#### Dataset entries:
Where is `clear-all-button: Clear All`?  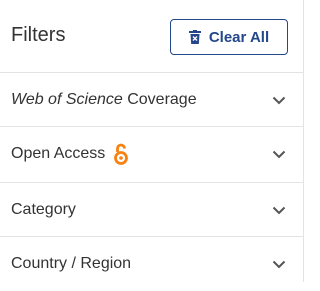
clear-all-button: Clear All is located at coordinates (229, 37).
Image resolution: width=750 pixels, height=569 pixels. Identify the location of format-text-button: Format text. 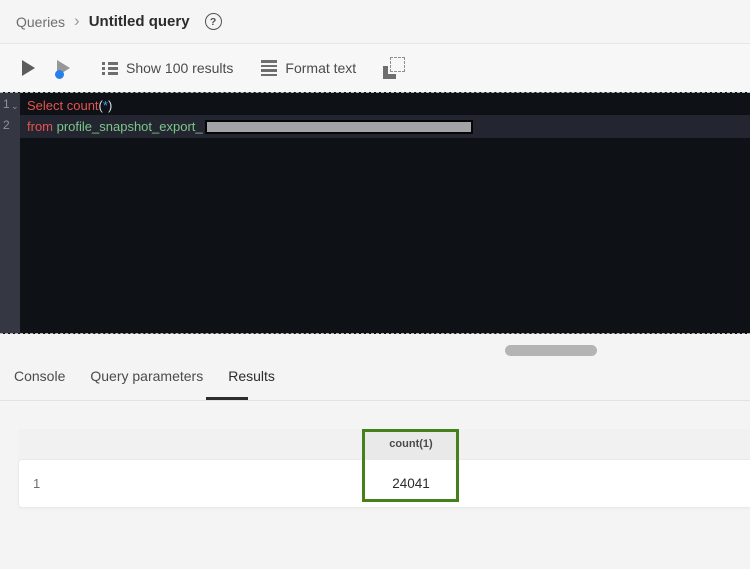
(308, 68).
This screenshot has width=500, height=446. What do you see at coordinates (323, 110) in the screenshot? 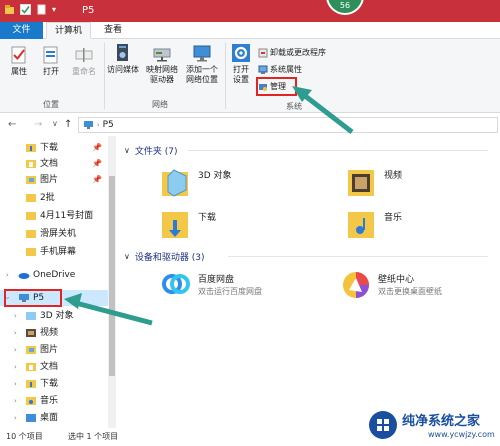
I see `arrow-to-manage` at bounding box center [323, 110].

#### DIRECTIVE:
Convert every one of the records above into a JSON list of strings, one string per line, with blank lines omitted and the pictures excluded.

#### TASK RESULT:
[
  "Where is `clear-all-button: Clear All`?  ",
  "clear-all-button: Clear All is located at coordinates (229, 37).",
  "Image resolution: width=750 pixels, height=569 pixels. Identify the location of format-text-button: Format text. ",
  "(308, 68).",
  "This screenshot has width=500, height=446. What do you see at coordinates (323, 110) in the screenshot? ",
  "I see `arrow-to-manage` at bounding box center [323, 110]."
]